LinuxQuestions.org
Welcome to the most active Linux Forum on the web.
Home Forums Tutorials Articles Register
Go Back   LinuxQuestions.org > Forums > Linux Forums > Linux - Software
User Name
Password
Linux - Software This forum is for Software issues.
Having a problem installing a new program? Want to know which application is best for the job? Post your question in this forum.

Notices


Reply
  Search this Thread
Old 04-14-2020, 09:28 AM   #1
rblampain
Senior Member
 
Registered: Aug 2004
Location: Western Australia
Distribution: Debian 11
Posts: 1,291

Rep: Reputation: 52
Are files produced by gscan2pdf suitably searchable?

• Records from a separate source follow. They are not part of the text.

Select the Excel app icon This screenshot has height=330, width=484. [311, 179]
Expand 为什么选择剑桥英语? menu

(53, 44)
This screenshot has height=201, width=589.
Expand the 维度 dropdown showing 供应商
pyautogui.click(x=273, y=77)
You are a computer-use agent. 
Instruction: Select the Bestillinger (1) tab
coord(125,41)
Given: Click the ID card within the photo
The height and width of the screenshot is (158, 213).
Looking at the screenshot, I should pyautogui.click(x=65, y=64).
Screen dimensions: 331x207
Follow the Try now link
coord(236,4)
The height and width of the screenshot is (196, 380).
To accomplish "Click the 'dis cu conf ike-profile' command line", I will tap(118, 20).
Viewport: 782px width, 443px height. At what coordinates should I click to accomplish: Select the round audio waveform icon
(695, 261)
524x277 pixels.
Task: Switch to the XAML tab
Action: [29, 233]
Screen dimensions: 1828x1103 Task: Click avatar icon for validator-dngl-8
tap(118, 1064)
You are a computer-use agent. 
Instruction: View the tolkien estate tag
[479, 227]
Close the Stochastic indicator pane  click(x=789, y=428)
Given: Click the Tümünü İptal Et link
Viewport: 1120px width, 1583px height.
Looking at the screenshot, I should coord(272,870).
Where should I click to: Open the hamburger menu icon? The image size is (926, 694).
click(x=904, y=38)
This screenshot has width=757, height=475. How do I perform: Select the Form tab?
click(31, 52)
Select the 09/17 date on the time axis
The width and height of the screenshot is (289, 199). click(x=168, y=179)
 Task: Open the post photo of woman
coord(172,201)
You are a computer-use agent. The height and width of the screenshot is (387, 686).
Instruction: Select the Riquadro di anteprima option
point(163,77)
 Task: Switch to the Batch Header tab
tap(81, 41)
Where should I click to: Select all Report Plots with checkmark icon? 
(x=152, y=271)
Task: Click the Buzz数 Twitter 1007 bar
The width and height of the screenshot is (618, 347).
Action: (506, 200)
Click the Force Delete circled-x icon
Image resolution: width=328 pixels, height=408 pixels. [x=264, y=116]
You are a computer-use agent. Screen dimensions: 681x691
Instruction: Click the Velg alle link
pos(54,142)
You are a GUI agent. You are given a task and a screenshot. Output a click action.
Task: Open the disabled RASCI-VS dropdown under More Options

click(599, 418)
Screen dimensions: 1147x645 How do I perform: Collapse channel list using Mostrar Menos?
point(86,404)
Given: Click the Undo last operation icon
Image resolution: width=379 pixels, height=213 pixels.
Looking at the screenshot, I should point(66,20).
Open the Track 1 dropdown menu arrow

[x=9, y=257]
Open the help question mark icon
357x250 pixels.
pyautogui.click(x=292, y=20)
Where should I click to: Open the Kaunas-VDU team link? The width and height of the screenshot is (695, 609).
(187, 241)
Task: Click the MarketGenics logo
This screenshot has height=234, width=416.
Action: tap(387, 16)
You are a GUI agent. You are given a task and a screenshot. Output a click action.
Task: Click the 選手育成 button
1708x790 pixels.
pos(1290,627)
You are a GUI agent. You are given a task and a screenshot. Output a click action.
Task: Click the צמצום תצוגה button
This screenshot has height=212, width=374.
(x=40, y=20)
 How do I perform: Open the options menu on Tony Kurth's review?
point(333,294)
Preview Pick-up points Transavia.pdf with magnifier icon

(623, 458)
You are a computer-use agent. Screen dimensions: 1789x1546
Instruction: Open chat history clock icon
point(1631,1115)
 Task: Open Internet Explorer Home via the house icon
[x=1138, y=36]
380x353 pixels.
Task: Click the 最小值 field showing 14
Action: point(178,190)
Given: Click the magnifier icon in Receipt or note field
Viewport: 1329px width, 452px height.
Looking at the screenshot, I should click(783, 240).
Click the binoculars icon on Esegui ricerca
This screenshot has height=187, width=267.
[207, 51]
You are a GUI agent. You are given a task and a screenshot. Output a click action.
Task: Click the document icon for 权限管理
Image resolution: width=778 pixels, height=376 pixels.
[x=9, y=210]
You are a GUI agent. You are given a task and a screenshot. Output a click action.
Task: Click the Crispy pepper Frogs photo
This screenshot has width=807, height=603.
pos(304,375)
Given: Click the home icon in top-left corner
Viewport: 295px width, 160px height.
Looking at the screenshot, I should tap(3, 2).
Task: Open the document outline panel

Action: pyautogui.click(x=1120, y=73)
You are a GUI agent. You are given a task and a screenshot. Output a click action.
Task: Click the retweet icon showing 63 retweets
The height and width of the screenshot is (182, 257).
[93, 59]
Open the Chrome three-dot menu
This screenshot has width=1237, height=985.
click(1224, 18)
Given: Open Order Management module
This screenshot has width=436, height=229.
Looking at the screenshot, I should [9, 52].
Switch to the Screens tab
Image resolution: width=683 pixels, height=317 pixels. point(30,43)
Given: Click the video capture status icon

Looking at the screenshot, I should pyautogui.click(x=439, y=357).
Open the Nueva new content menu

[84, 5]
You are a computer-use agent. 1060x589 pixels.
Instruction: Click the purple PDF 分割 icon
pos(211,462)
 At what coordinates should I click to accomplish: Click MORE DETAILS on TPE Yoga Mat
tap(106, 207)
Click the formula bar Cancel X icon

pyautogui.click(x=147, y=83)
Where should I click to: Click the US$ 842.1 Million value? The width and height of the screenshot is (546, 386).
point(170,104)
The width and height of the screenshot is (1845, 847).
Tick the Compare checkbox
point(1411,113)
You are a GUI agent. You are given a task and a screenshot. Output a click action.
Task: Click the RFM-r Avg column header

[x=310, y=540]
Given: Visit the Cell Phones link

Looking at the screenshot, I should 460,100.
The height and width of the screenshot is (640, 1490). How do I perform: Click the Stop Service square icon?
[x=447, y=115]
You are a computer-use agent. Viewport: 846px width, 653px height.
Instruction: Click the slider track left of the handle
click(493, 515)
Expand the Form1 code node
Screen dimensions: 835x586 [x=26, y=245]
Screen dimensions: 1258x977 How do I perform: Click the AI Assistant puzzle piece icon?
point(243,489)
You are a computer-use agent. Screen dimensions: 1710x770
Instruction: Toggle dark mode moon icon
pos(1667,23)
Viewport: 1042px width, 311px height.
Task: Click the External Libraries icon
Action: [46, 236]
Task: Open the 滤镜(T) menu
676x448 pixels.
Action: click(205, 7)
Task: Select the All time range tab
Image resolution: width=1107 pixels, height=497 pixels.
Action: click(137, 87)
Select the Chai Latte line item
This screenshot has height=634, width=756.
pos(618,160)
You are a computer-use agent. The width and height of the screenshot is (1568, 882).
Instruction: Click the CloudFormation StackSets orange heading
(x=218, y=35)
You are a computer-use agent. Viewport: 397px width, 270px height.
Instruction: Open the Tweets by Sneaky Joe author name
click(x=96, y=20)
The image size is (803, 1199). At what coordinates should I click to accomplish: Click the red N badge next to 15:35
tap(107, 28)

I am asked to send files as "searchable PDF files".
I do not know much about PDF files or, except faxing and printing them, what one can do with them. It looks like my installed "gscan2pdf" in Debian 9 produces searchable files since "Atril document viewer" tells me that unique words are found when I type them in its search field targeting a PDF file created with "gscan2pdf" although Atril does not point to the word or expression.
I anticipate whoever is going to read the sent files have more elaborated software to search, comment, etc (I only have a vague idea of the possibilities) and my question is: will "gscan2pdf" produce files suitable for such job or should I look for other software?

Thank you for your help.
 
Old 04-14-2020, 11:31 AM   #2
business_kid
LQ Guru
 
Registered: Jan 2006
Location: Ireland
Distribution: Slackware, Slarm64 & Android
Posts: 16,411

Rep: Reputation: 2338Reputation: 2338Reputation: 2338Reputation: 2338Reputation: 2338Reputation: 2338Reputation: 2338Reputation: 2338Reputation: 2338Reputation: 2338Reputation: 2338
Quote:
Originally Posted by rblampain
my question is: will "gscan2pdf" produce files suitable for such job?
In a word, no.

A scan is a picture image. You can have an image of every page in a pdf, but it's not text searchable.

The first thing I would suggest is get the real files, not prints of them. If you have to work with printed pages, the software you need is

Scan --> high res image(600 dpi+)--> Optical Character Recognition (OCR) and save in some text format.

Then edit the text format, & correct errors with a word processor. Finally, if you must use pdfs, export to pdf.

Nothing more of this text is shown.